**À faire**
Reproduisez à l'identique chaque ligne de la liste ci-dessous, du début à la fin, sans rien changer.
<<<<
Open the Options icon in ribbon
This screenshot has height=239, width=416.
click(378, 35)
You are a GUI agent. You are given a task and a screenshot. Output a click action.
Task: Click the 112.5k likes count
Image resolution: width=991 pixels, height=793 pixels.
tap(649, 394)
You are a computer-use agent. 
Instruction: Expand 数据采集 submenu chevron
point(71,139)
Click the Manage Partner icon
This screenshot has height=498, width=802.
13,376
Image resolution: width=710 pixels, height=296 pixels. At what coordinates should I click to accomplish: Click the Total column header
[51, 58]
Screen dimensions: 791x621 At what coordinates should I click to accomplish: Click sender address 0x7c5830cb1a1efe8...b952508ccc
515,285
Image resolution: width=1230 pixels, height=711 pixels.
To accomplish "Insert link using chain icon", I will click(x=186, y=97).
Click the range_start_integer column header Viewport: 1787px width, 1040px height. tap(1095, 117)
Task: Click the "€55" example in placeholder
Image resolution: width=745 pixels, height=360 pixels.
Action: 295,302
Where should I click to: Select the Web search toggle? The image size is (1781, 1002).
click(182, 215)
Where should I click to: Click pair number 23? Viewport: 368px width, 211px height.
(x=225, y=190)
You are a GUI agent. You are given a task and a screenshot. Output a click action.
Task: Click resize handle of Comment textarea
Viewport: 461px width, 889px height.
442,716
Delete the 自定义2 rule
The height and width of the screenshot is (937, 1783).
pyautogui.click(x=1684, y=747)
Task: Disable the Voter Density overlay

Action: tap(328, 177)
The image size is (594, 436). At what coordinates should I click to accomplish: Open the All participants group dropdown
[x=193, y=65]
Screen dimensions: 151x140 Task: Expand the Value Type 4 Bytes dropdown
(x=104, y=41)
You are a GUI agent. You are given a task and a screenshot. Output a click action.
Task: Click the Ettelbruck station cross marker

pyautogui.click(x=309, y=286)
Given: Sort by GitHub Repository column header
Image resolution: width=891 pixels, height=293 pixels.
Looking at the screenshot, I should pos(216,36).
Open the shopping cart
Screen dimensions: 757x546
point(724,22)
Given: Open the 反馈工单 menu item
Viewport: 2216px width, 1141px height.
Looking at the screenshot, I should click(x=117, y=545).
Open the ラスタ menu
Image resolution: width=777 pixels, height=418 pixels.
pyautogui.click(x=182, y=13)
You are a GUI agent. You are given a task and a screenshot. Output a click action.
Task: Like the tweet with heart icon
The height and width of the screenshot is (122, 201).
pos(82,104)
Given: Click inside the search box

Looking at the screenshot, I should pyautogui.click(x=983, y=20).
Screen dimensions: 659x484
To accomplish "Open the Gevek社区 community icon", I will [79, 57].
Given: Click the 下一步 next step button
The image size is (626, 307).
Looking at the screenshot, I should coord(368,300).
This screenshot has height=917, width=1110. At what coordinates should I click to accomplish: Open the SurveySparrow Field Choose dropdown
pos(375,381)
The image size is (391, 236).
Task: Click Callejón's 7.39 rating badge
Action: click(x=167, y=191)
>>>>
**Sortie complète**
Open the Options icon in ribbon
This screenshot has height=239, width=416.
click(378, 35)
You are a GUI agent. You are given a task and a screenshot. Output a click action.
Task: Click the 112.5k likes count
Image resolution: width=991 pixels, height=793 pixels.
tap(649, 394)
You are a computer-use agent. 
Instruction: Expand 数据采集 submenu chevron
point(71,139)
Click the Manage Partner icon
This screenshot has height=498, width=802.
13,376
Image resolution: width=710 pixels, height=296 pixels. At what coordinates should I click to accomplish: Click the Total column header
[51, 58]
Screen dimensions: 791x621 At what coordinates should I click to accomplish: Click sender address 0x7c5830cb1a1efe8...b952508ccc
515,285
Image resolution: width=1230 pixels, height=711 pixels.
To accomplish "Insert link using chain icon", I will click(x=186, y=97).
Click the range_start_integer column header Viewport: 1787px width, 1040px height. tap(1095, 117)
Task: Click the "€55" example in placeholder
Image resolution: width=745 pixels, height=360 pixels.
Action: 295,302
Where should I click to: Select the Web search toggle? The image size is (1781, 1002).
click(182, 215)
Where should I click to: Click pair number 23? Viewport: 368px width, 211px height.
(x=225, y=190)
You are a GUI agent. You are given a task and a screenshot. Output a click action.
Task: Click resize handle of Comment textarea
Viewport: 461px width, 889px height.
442,716
Delete the 自定义2 rule
The height and width of the screenshot is (937, 1783).
pyautogui.click(x=1684, y=747)
Task: Disable the Voter Density overlay

Action: tap(328, 177)
The image size is (594, 436). At what coordinates should I click to accomplish: Open the All participants group dropdown
[x=193, y=65]
Screen dimensions: 151x140 Task: Expand the Value Type 4 Bytes dropdown
(x=104, y=41)
You are a GUI agent. You are given a task and a screenshot. Output a click action.
Task: Click the Ettelbruck station cross marker

pyautogui.click(x=309, y=286)
Given: Sort by GitHub Repository column header
Image resolution: width=891 pixels, height=293 pixels.
Looking at the screenshot, I should pos(216,36).
Open the shopping cart
Screen dimensions: 757x546
point(724,22)
Given: Open the 反馈工单 menu item
Viewport: 2216px width, 1141px height.
Looking at the screenshot, I should click(x=117, y=545).
Open the ラスタ menu
Image resolution: width=777 pixels, height=418 pixels.
pyautogui.click(x=182, y=13)
You are a GUI agent. You are given a task and a screenshot. Output a click action.
Task: Like the tweet with heart icon
The height and width of the screenshot is (122, 201).
pos(82,104)
Given: Click inside the search box

Looking at the screenshot, I should pyautogui.click(x=983, y=20).
Screen dimensions: 659x484
To accomplish "Open the Gevek社区 community icon", I will [79, 57].
Given: Click the 下一步 next step button
The image size is (626, 307).
Looking at the screenshot, I should coord(368,300).
This screenshot has height=917, width=1110. At what coordinates should I click to accomplish: Open the SurveySparrow Field Choose dropdown
pos(375,381)
The image size is (391, 236).
Task: Click Callejón's 7.39 rating badge
Action: click(x=167, y=191)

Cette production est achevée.